## 任务要求
• a. 按二叉树构建一文所述，二叉树前序遍历的首个元素是什么？
• b. 判断下列说法是否与二叉树构建一文相符，每项答"是"或"否"，并原样引用文中起决定作用的字句：(i) 中序遍历的顺序是先左子树，再根，最后右子树；(ii) 题目假定树中可以有重复的值；(iii) 递归建树是从根节点开始依次往下进行的。
• c. 从二叉树构建一文的最后一句之后接着往下写。

## 阅读节选
● ● ●
Given preorder and inorder traversal of a tree, construct the binary tree.
Note:
You may assume that duplicates do not exist in the tree.
For example, given
preorder = [3,9,20,15,7]
inorder = [9,3,15,20,7]
Return the following binary tree:
3
/ \
9 20
/ \
15 7
二叉树的前序遍历特征:首个元素为根,然后是左子树和右子树
二叉树中序遍历特征:先是左子树,然后根,最后是右子树
因此可以先根据前序遍历中根的值,找到中序遍历根的索引, 这样就可以在中序遍历中找到左右子树。
然后采用递归的思路,从叶子结点开始依次往上递归建树,递归出口为:当节点为叶子节点或树为空时。
/**
* Definition for a binary tree node.
● ● ●
## 材料
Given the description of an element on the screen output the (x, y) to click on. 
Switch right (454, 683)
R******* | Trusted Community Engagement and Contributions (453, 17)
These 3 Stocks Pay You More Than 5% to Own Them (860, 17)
● ● ●
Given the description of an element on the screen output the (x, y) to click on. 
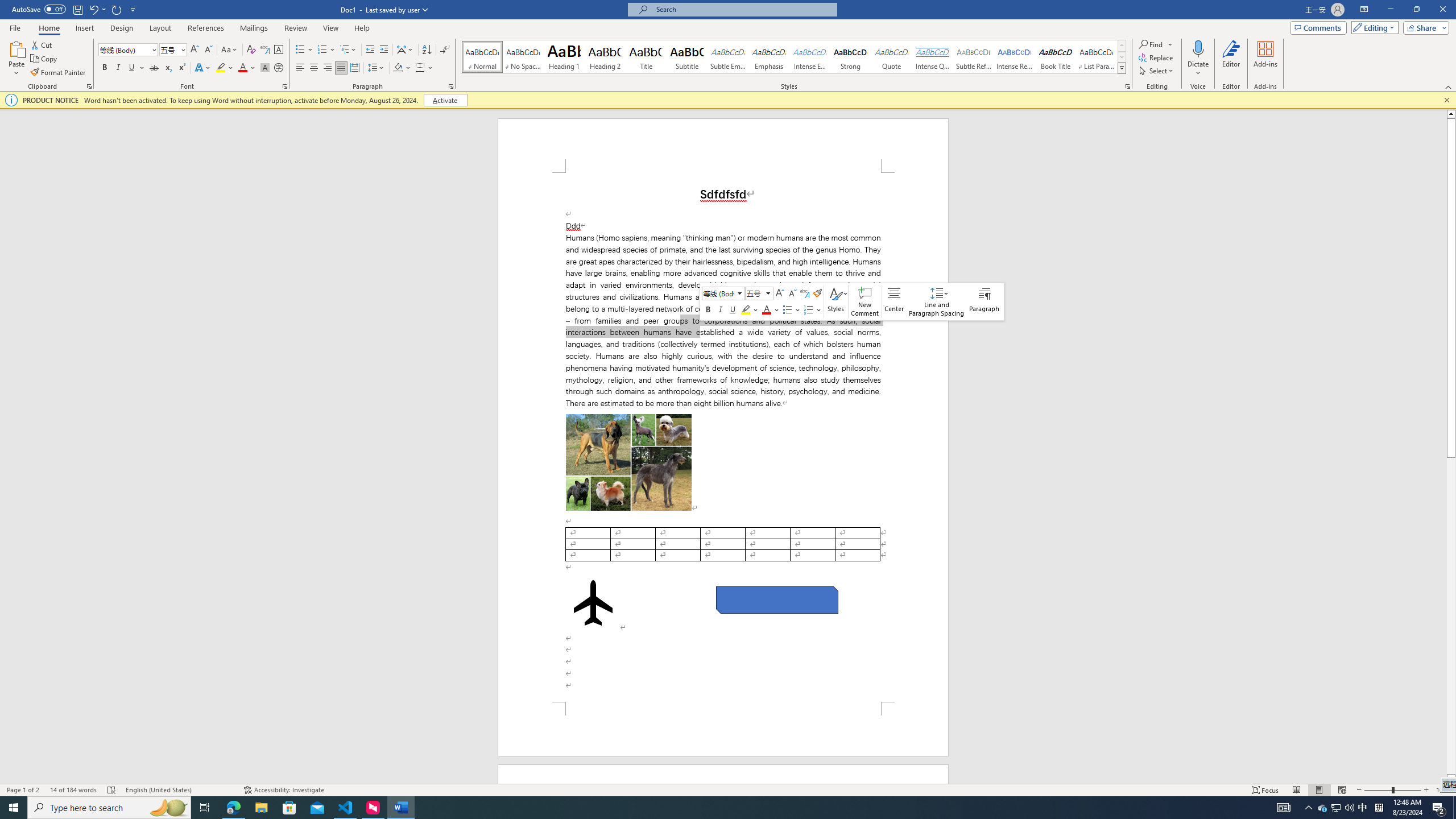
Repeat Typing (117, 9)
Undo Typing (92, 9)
● ● ●
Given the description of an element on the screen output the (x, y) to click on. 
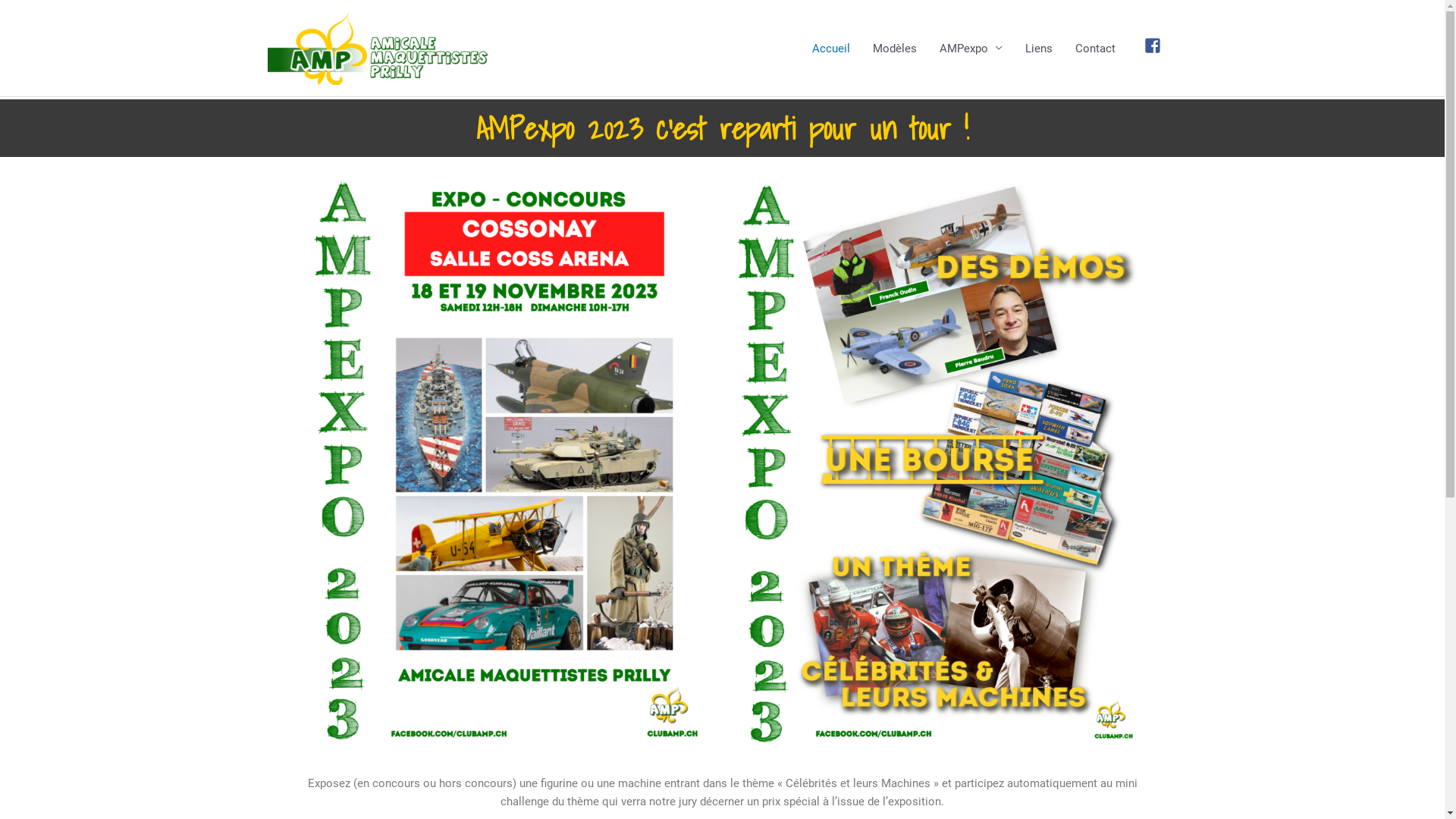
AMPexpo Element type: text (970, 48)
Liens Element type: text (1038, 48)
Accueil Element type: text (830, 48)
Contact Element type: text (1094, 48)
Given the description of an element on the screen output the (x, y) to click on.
● ● ●
## 各题答案
• a. 首个元素为根。

• b.
(i) 是："先是左子树,然后根,最后是右子树"
(ii) 否："You may assume that duplicates do not exist in the tree."
(iii) 否："从叶子结点开始依次往上递归建树"

• c.
* public class TreeNode {
* int val;
* TreeNode left;
* TreeNode right;
* TreeNode(int x) { val = x; }
* }
*/
class Solution {
public TreeNode buildTree(int[] preorder, int[] inorder) {
return preIn(preorder, 0, preorder.length-1, inorder, 0, inorder.length-1);
}
public static TreeNode preIn(int[] preorder, int preLeft, int preRight, int[] inorder, int inLeft, int inRight) {
if (preorder.length == 0) {
return null;
}
// 创建根节点
TreeNode root = new TreeNode(preorder[preLeft]);
root.left = null;
root.right = null;
// 存储左子树的长度
int leftLength = 0;
// 存储右子树的长度
int rightLength = 0;
// 寻找左右子树长度
for (int i = inLeft; i < inRight+1; i++) {
if (inorder[i] == root.val) {
leftLength = i- inLeft;
rightLength = inRight - inLeft + 1 - leftLength -1;
break;
}
}
if (leftLength > 0) {
root.left = preIn(preorder, preLeft+1, preLeft+1+leftLength-1, inorder, inLeft, inLeft+leftLength-1);
}
if (rightLength > 0) {
root.right = preIn(preorder, preLeft+1+leftLength, preRight, inorder, inLeft+leftLength-1+2, inRight);
}
return root;
}
}
# Definition for a binary tree node.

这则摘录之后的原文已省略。